Consigne 1: Recopiez fidèlement, dans le texte sur l'album Transformer, tout ce qui va de « Il faut tout » jusqu'à « version du Velvet. ».
Consigne 2: Relevez tous les titres de chansons cités dans le texte sur l'album Transformer.
Consigne 3: Rédigez la suite du texte consacré à l'album Transformer de Lou Reed, à partir de sa dernière phrase.

Texte retenu:
----
Le Transformer, décembre 1972. 50 ans déjà. Photo Wikipedia.

Sorti en décembre 1972, Transformer, produit par David Bowie, marque le retour en force de Lou Reed sur la scène rock’n’rollienne. Il avait sorti un album quelques mois auparavant, portant simplement son nom et que d’aucuns rebaptiseront Park Avenue. Le chanteur iconique du Velvet Underground devenait le chantre américain du rock décadent, phénomène avant tout anglais, mais il n’en signait pas moins l’un des plus grands disques, tous genres et toutes époques confondues, de la Rock music.

Il faut tout d’abord restituer le contexte. À l’été 1971, le Velvet Underground a sorti Loaded, son dernier album, en juin, et joue tous les soirs au Max’s Kansas City de New York devant des audiences clairsemées qui regardent distraitement le groupe, entre deux plats, puisque l’établissement est aussi un restaurant. Loaded n’est pas leur meilleur album, mais il contient des classiques comme « Rock & Roll », « Sweet Jane » et « New Age », plus cet hymne au nihilisme qu’est le long « Oh Sweet Nuthin’ ». De la formation originale, ne reste plus que Lou et le fidèle Sterling Morrison, les frères Yule, Doug et Bill, ont remplacé John Cale, parti en 1968 après le deuxième album (White light / white heat) auquel il avait grandement contribué, et la batteuse Maureen Tucker, enceinte cet été-là mais qui reviendra pour une dernière version du Velvet.
----
Données fournies:
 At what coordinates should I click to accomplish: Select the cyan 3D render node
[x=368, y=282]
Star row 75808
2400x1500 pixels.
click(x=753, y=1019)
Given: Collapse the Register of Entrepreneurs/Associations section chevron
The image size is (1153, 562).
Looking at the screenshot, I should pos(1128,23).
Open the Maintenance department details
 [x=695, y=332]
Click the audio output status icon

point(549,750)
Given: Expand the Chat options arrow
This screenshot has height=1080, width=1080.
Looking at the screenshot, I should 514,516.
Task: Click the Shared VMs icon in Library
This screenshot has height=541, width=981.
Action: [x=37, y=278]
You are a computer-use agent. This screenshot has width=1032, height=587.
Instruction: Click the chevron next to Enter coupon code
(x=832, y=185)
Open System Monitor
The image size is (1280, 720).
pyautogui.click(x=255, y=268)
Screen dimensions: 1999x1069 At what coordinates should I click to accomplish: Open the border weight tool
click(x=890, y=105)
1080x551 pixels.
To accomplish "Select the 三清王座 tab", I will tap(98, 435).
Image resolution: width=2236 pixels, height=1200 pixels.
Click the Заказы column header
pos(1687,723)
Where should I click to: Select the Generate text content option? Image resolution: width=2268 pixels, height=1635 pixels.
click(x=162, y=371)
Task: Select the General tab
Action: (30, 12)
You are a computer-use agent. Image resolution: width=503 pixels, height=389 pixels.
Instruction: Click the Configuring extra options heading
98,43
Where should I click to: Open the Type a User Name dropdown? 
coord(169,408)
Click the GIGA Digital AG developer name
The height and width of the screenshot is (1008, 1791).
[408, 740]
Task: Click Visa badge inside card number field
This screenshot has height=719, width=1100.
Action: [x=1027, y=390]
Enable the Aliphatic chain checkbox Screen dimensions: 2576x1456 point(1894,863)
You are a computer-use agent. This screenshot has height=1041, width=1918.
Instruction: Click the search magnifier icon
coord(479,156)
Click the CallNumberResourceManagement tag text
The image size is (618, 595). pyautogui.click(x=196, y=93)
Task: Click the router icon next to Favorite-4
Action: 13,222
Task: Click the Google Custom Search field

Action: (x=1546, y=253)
----
Résultat attendu 1:
Il faut tout d’abord restituer le contexte. À l’été 1971, le Velvet Underground a sorti Loaded, son dernier album, en juin, et joue tous les soirs au Max’s Kansas City de New York devant des audiences clairsemées qui regardent distraitement le groupe, entre deux plats, puisque l’établissement est aussi un restaurant. Loaded n’est pas leur meilleur album, mais il contient des classiques comme « Rock & Roll », « Sweet Jane » et « New Age », plus cet hymne au nihilisme qu’est le long « Oh Sweet Nuthin’ ». De la formation originale, ne reste plus que Lou et le fidèle Sterling Morrison, les frères Yule, Doug et Bill, ont remplacé John Cale, parti en 1968 après le deuxième album (White light / white heat) auquel il avait grandement contribué, et la batteuse Maureen Tucker, enceinte cet été-là mais qui reviendra pour une dernière version du Velvet.

Résultat attendu 2:
« Rock & Roll »
« Sweet Jane »
« New Age »
« Oh Sweet Nuthin’ »

Résultat attendu 3:
À l’issue de ces concerts frustrants, Lou Reed quitte le navire en pleine dépression et retourne chez ses parents. Il accepte la proposition de son père, gérant d’un cabinet d’avocats, de travailler comme secrétaire et aide-comptable. Le rocker chantre du sordide new-yorkais et des fleurs du mal qui poussent sur l’asphalte est devenu un employé de bureau docile. Le poète de la rue, inspiré par Hubert Selby Jr ou Delmore Schwartz et façonné par Andy Warhol n’en restera pas là, en Bartleby soumis au paternel, et l’ange de la mort va redéployer ses ailes momentanément brisées.

Son premier album solo, en juin 1972, a été enregistré à Londres avec les musiciens de Yes (Rick Wakeman et Steve Howe), Kaleb Quaye à la guitare et Clem Cattini, célèbre batteur de studio, aux percussions. Un très bon disque, mais plutôt un brouillon de tout ce qu’il va faire par la suite, avec une première ébauche de son « Berlin », une nouvelle version du « Lisa Says » du Velvet et des chutes de studio ou des démos de tous les albums du groupe. Mais on n’avait encore rien vu.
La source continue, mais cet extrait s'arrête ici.